** Extracted entries follows **
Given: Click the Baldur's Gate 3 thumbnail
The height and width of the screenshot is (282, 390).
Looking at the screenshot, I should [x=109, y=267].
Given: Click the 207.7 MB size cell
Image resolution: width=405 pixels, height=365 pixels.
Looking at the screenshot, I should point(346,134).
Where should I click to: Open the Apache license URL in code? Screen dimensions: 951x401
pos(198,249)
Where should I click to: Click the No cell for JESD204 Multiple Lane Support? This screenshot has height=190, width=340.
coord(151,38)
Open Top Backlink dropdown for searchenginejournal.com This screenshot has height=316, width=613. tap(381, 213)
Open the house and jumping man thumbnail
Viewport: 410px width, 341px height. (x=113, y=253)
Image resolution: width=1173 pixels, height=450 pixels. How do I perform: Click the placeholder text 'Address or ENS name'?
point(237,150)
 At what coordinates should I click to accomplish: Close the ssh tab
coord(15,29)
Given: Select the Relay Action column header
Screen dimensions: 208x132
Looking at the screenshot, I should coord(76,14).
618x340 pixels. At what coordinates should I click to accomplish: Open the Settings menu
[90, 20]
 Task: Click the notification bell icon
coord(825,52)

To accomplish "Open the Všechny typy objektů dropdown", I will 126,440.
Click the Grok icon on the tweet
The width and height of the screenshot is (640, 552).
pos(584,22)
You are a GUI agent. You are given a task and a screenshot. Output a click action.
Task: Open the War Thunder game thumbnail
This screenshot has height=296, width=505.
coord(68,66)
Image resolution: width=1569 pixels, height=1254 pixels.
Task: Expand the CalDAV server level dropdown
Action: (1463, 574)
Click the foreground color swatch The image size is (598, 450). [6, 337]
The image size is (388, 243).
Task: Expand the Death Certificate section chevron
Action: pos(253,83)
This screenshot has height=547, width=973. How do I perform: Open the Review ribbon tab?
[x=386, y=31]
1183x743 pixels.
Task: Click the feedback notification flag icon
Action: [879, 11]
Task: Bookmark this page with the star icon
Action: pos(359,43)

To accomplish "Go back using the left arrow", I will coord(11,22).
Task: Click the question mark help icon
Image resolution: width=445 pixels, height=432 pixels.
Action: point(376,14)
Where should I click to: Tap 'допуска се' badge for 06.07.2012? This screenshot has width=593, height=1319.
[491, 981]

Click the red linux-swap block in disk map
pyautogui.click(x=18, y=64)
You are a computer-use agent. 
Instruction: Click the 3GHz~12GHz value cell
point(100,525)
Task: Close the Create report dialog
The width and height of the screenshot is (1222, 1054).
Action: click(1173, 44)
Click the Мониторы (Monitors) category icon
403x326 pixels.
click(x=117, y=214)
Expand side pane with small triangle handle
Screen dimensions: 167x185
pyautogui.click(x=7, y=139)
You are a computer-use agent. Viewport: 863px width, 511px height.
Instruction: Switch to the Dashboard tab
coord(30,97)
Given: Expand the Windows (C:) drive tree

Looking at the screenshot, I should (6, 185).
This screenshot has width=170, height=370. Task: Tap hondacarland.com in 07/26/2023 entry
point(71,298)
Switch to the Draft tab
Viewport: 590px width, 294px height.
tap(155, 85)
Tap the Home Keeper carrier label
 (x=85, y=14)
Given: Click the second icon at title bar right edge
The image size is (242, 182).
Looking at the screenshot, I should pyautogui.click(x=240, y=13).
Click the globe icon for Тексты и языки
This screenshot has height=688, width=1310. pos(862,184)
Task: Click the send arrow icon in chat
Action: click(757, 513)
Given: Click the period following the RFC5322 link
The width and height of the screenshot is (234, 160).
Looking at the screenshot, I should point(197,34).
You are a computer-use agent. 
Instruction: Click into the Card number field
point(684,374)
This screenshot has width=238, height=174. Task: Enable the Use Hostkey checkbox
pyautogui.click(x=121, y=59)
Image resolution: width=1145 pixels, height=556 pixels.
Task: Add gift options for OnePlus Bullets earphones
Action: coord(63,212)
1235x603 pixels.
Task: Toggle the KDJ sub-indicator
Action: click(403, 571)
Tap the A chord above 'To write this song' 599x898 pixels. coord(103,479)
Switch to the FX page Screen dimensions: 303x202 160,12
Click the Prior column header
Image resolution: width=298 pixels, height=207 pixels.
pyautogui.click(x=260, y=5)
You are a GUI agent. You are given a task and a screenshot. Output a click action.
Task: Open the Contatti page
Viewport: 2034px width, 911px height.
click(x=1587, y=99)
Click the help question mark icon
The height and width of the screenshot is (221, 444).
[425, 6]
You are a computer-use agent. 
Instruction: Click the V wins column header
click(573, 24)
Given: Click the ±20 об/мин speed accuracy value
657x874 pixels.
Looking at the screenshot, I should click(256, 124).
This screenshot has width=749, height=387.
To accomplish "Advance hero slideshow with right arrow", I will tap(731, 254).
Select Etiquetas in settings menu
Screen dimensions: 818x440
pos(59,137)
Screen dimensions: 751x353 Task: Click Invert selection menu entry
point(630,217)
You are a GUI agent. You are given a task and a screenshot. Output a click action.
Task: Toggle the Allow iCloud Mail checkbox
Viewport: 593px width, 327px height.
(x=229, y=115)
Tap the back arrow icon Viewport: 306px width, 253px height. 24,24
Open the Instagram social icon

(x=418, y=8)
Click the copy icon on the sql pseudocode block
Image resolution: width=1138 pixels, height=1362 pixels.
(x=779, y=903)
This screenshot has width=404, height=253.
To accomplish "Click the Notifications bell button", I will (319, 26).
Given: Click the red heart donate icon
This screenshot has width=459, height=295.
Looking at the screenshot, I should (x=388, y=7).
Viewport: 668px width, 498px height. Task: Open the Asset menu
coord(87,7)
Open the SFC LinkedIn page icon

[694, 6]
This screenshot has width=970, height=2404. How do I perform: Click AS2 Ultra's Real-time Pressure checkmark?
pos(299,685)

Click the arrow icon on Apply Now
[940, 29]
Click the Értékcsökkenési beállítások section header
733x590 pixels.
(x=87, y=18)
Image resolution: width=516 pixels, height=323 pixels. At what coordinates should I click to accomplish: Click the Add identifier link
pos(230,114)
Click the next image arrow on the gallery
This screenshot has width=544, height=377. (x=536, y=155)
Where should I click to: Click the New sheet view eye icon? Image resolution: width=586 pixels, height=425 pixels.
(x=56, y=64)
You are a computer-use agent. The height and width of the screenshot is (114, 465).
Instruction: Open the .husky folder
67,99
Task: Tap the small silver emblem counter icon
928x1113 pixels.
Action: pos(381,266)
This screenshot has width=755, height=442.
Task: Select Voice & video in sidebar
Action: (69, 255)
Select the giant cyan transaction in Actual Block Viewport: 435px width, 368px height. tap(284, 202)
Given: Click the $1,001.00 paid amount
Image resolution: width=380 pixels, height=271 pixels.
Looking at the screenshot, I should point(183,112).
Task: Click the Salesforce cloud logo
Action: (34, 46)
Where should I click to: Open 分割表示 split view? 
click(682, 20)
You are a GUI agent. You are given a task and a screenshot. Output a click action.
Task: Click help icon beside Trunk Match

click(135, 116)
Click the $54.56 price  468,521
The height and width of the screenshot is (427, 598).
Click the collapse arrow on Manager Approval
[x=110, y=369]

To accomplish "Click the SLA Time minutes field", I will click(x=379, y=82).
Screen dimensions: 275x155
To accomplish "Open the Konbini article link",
** End of Extracted entries **
*What you should do*:
Go through the listing above and reproduce all of it exactly.

*Answer to the exercise*:
Given: Click the Baldur's Gate 3 thumbnail
The height and width of the screenshot is (282, 390).
Looking at the screenshot, I should [x=109, y=267].
Given: Click the 207.7 MB size cell
Image resolution: width=405 pixels, height=365 pixels.
Looking at the screenshot, I should point(346,134).
Where should I click to: Open the Apache license URL in code? Screen dimensions: 951x401
pos(198,249)
Where should I click to: Click the No cell for JESD204 Multiple Lane Support? This screenshot has height=190, width=340.
coord(151,38)
Open Top Backlink dropdown for searchenginejournal.com This screenshot has height=316, width=613. tap(381, 213)
Open the house and jumping man thumbnail
Viewport: 410px width, 341px height. (x=113, y=253)
Image resolution: width=1173 pixels, height=450 pixels. How do I perform: Click the placeholder text 'Address or ENS name'?
point(237,150)
 At what coordinates should I click to accomplish: Close the ssh tab
coord(15,29)
Given: Select the Relay Action column header
Screen dimensions: 208x132
Looking at the screenshot, I should coord(76,14).
618x340 pixels. At what coordinates should I click to accomplish: Open the Settings menu
[90, 20]
 Task: Click the notification bell icon
coord(825,52)

To accomplish "Open the Všechny typy objektů dropdown", I will 126,440.
Click the Grok icon on the tweet
The width and height of the screenshot is (640, 552).
pos(584,22)
You are a GUI agent. You are given a task and a screenshot. Output a click action.
Task: Open the War Thunder game thumbnail
This screenshot has height=296, width=505.
coord(68,66)
Image resolution: width=1569 pixels, height=1254 pixels.
Task: Expand the CalDAV server level dropdown
Action: (1463, 574)
Click the foreground color swatch The image size is (598, 450). [6, 337]
The image size is (388, 243).
Task: Expand the Death Certificate section chevron
Action: pos(253,83)
This screenshot has height=547, width=973. How do I perform: Open the Review ribbon tab?
[x=386, y=31]
1183x743 pixels.
Task: Click the feedback notification flag icon
Action: [879, 11]
Task: Bookmark this page with the star icon
Action: pos(359,43)

To accomplish "Go back using the left arrow", I will coord(11,22).
Task: Click the question mark help icon
Image resolution: width=445 pixels, height=432 pixels.
Action: point(376,14)
Where should I click to: Tap 'допуска се' badge for 06.07.2012? This screenshot has width=593, height=1319.
[491, 981]

Click the red linux-swap block in disk map
pyautogui.click(x=18, y=64)
You are a computer-use agent. 
Instruction: Click the 3GHz~12GHz value cell
point(100,525)
Task: Close the Create report dialog
The width and height of the screenshot is (1222, 1054).
Action: click(1173, 44)
Click the Мониторы (Monitors) category icon
403x326 pixels.
click(x=117, y=214)
Expand side pane with small triangle handle
Screen dimensions: 167x185
pyautogui.click(x=7, y=139)
You are a computer-use agent. Viewport: 863px width, 511px height.
Instruction: Switch to the Dashboard tab
coord(30,97)
Given: Expand the Windows (C:) drive tree

Looking at the screenshot, I should (6, 185).
This screenshot has width=170, height=370. Task: Tap hondacarland.com in 07/26/2023 entry
point(71,298)
Switch to the Draft tab
Viewport: 590px width, 294px height.
tap(155, 85)
Tap the Home Keeper carrier label
 (x=85, y=14)
Given: Click the second icon at title bar right edge
The image size is (242, 182).
Looking at the screenshot, I should pyautogui.click(x=240, y=13).
Click the globe icon for Тексты и языки
This screenshot has height=688, width=1310. pos(862,184)
Task: Click the send arrow icon in chat
Action: click(757, 513)
Given: Click the period following the RFC5322 link
The width and height of the screenshot is (234, 160).
Looking at the screenshot, I should point(197,34).
You are a computer-use agent. 
Instruction: Click into the Card number field
point(684,374)
This screenshot has width=238, height=174. Task: Enable the Use Hostkey checkbox
pyautogui.click(x=121, y=59)
Image resolution: width=1145 pixels, height=556 pixels.
Task: Add gift options for OnePlus Bullets earphones
Action: coord(63,212)
1235x603 pixels.
Task: Toggle the KDJ sub-indicator
Action: click(403, 571)
Tap the A chord above 'To write this song' 599x898 pixels. coord(103,479)
Switch to the FX page Screen dimensions: 303x202 160,12
Click the Prior column header
Image resolution: width=298 pixels, height=207 pixels.
pyautogui.click(x=260, y=5)
You are a GUI agent. You are given a task and a screenshot. Output a click action.
Task: Open the Contatti page
Viewport: 2034px width, 911px height.
click(x=1587, y=99)
Click the help question mark icon
The height and width of the screenshot is (221, 444).
[425, 6]
You are a computer-use agent. 
Instruction: Click the V wins column header
click(573, 24)
Given: Click the ±20 об/мин speed accuracy value
657x874 pixels.
Looking at the screenshot, I should click(256, 124).
This screenshot has width=749, height=387.
To accomplish "Advance hero slideshow with right arrow", I will tap(731, 254).
Select Etiquetas in settings menu
Screen dimensions: 818x440
pos(59,137)
Screen dimensions: 751x353 Task: Click Invert selection menu entry
point(630,217)
You are a GUI agent. You are given a task and a screenshot. Output a click action.
Task: Toggle the Allow iCloud Mail checkbox
Viewport: 593px width, 327px height.
(x=229, y=115)
Tap the back arrow icon Viewport: 306px width, 253px height. 24,24
Open the Instagram social icon

(x=418, y=8)
Click the copy icon on the sql pseudocode block
Image resolution: width=1138 pixels, height=1362 pixels.
(x=779, y=903)
This screenshot has width=404, height=253.
To accomplish "Click the Notifications bell button", I will (319, 26).
Given: Click the red heart donate icon
This screenshot has width=459, height=295.
Looking at the screenshot, I should (x=388, y=7).
Viewport: 668px width, 498px height. Task: Open the Asset menu
coord(87,7)
Open the SFC LinkedIn page icon

[694, 6]
This screenshot has width=970, height=2404. How do I perform: Click AS2 Ultra's Real-time Pressure checkmark?
pos(299,685)

Click the arrow icon on Apply Now
[940, 29]
Click the Értékcsökkenési beállítások section header
733x590 pixels.
(x=87, y=18)
Image resolution: width=516 pixels, height=323 pixels. At what coordinates should I click to accomplish: Click the Add identifier link
pos(230,114)
Click the next image arrow on the gallery
This screenshot has width=544, height=377. (x=536, y=155)
Where should I click to: Click the New sheet view eye icon? Image resolution: width=586 pixels, height=425 pixels.
(x=56, y=64)
You are a computer-use agent. The height and width of the screenshot is (114, 465).
Instruction: Open the .husky folder
67,99
Task: Tap the small silver emblem counter icon
928x1113 pixels.
Action: pos(381,266)
This screenshot has width=755, height=442.
Task: Select Voice & video in sidebar
Action: (69, 255)
Select the giant cyan transaction in Actual Block Viewport: 435px width, 368px height. tap(284, 202)
Given: Click the $1,001.00 paid amount
Image resolution: width=380 pixels, height=271 pixels.
Looking at the screenshot, I should point(183,112).
Task: Click the Salesforce cloud logo
Action: (34, 46)
Where should I click to: Open 分割表示 split view? 
click(682, 20)
You are a GUI agent. You are given a task and a screenshot. Output a click action.
Task: Click help icon beside Trunk Match

click(135, 116)
Click the $54.56 price  468,521
The height and width of the screenshot is (427, 598).
Click the collapse arrow on Manager Approval
[x=110, y=369]

To accomplish "Click the SLA Time minutes field", I will click(x=379, y=82).
Screen dimensions: 275x155
To accomplish "Open the Konbini article link",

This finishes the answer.